Review: Feel Good S01 E06

It had started out with a meet-cute. Girl met girl, and they hit it off. First came the honeymoon phase, falling fast and hard for each other, the feeling of getting swept off of their feet, or the time when they had nothing to hold against each other, when it was all happy and good. The next step, the one where they decide to move in, is what opened the door of reality to them.

The blasts from the past started coming to light. Fear and flaws, anxiety and embarrassment replaced the initial cosiness. And then came honesty, brutal and upsetting. It couldn’t have gotten any more real than that. And it is in the aftermath of this heart-break that Mae and George get the chance to take a step back and be surer about their feelings for each other.

Feel Good Episode 6 Recap

After the break-up, Mae and George recuperate in their own manners. While George receives the company of the worms gifted by Phil, Mae spends her time in the company of Lava. The pain of being dumped by George and the guilt of betraying Maggie by sleeping with her daughter leads Mae on a downward spiral and she finds an unlikely partner in this journey. George too channels her anger of a broken heart in her workplace and eventually decides to do something about the break-up.

Feel Good Episode 6 Review

In its last episode, ‘Feel Good’ focuses on the aftermath of the break-up. Mae tries to find solace with Lava, but it is not the same. Instead of calming down, it makes her even more agitated because, now, she can’t face Maggie, the only person who had been her rock through it all. So, Mae doesn’t have a girlfriend anymore. She can’t talk to her sponsor, who was her best, if not the only, confidant. Her parents are in Canada, and even if she could talk to them, it wouldn’t be until she thought she had absolutely no other choice.

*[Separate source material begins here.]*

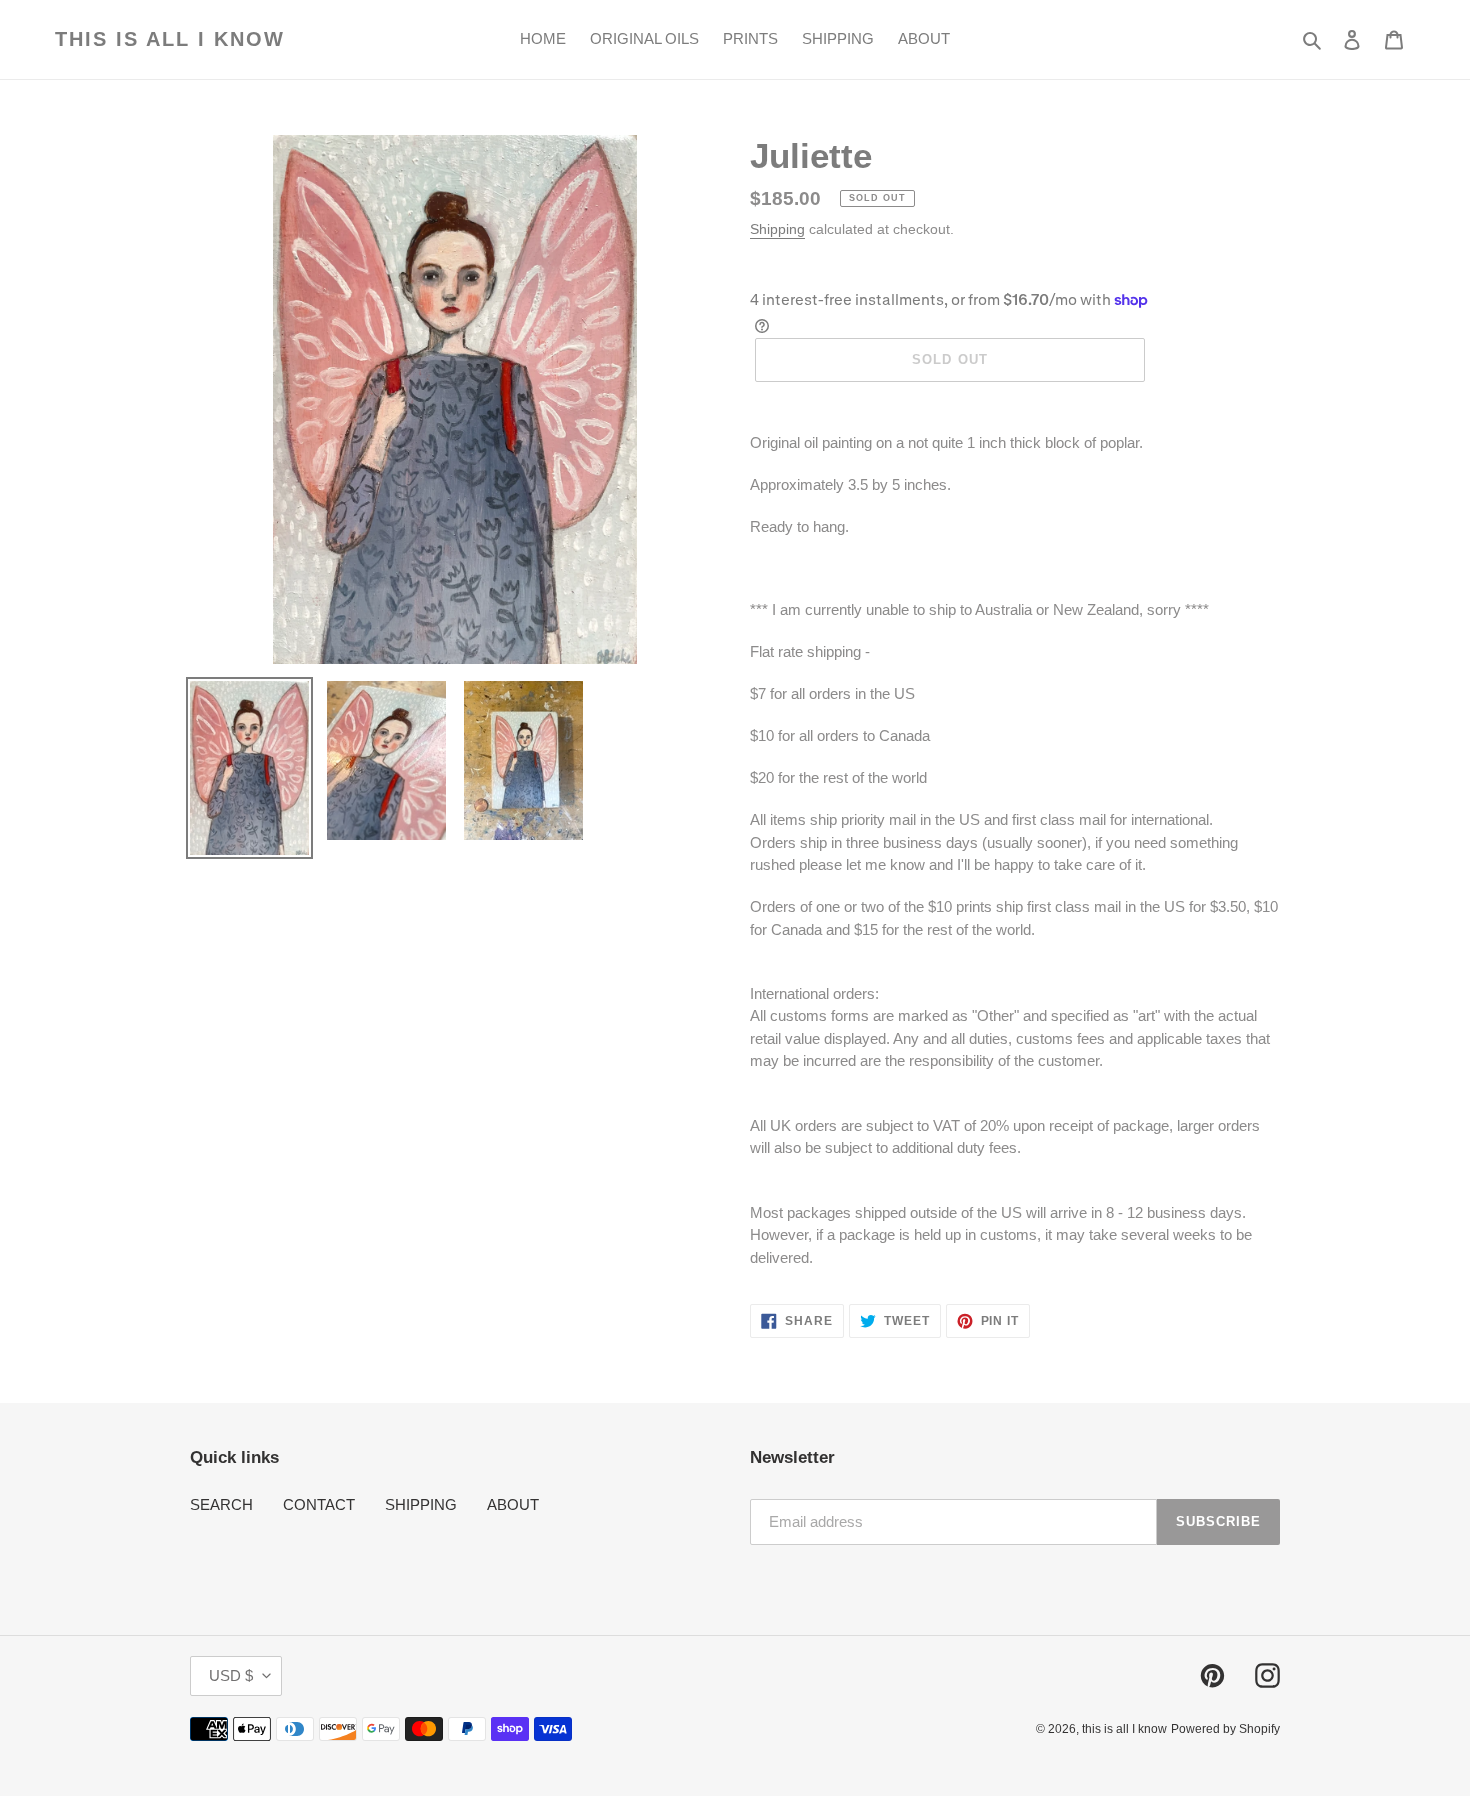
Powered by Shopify (1225, 1729)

In the absence of any support system, Mae unravels and goes down the same path that she had left behind after so much struggle. Her relapse blurs her thought process, and she makes questionable choices, finding herself alone at the end of it. Meanwhile, George too considers her life without Mae. She finds her friends too tasteless and misses the support that she should have had after a hard break-up. The homophobic comment by one of her students leads her to lash out. An advice from Phil makes her revisit the decision that looks rather hasty in retrospect.

‘Feel Good’ had tackled the grounds of Mae and George’s love story and their personal struggles along the way in a balance of sincerity and humour. Each episode centred itself around some issue that hits some soft spots and pushes its characters to test their boundaries, be it as a couple or as an individual, while also throwing the viewers into a deep thought for their own self. It was about the internalised issues that make us question ourselves, and it also focused on the trade-off between all sorts of addictions that we keep jumping to and from. But none of it was ever without a laugh, or at least an easy smile in an emotionally heavy moment.

In the last episode of the season, ‘Feel Good’ leaves its audience with the same thing. The episode stirs emotions, especially when it comes to the characters clinging to their own poisons, but to balance out that intensity, it gives us an ending that feels like a warm blanket on a chilly night.